----- Data for this task
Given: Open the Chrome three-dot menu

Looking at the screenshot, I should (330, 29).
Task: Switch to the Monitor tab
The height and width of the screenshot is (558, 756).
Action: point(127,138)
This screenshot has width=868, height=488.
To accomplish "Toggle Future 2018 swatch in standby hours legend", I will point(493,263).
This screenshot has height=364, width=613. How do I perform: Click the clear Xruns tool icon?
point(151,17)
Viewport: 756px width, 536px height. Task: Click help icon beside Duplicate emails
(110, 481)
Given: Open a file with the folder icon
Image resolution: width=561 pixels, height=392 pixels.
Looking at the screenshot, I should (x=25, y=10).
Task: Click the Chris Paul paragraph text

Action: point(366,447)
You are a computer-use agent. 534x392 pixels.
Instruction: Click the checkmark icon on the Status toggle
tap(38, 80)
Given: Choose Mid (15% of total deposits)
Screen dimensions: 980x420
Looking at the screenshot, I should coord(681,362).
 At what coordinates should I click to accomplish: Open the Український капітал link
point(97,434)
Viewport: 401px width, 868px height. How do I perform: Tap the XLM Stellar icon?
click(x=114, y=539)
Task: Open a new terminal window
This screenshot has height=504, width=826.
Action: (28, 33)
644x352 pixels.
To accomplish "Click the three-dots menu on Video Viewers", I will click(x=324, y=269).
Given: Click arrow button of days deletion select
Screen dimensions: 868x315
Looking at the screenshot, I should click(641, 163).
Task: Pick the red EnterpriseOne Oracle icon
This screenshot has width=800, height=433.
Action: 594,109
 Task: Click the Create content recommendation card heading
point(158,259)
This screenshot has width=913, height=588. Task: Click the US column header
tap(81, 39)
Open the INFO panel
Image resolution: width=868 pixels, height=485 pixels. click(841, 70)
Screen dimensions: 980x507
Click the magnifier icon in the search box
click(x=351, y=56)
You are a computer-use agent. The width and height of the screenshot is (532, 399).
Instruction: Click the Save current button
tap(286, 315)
----------
» Exercise: Among the entries above, find every line holding "agent" and copy it.

» Your solution:
You are a computer-use agent. 534x392 pixels.
You are a computer-use agent. The width and height of the screenshot is (532, 399).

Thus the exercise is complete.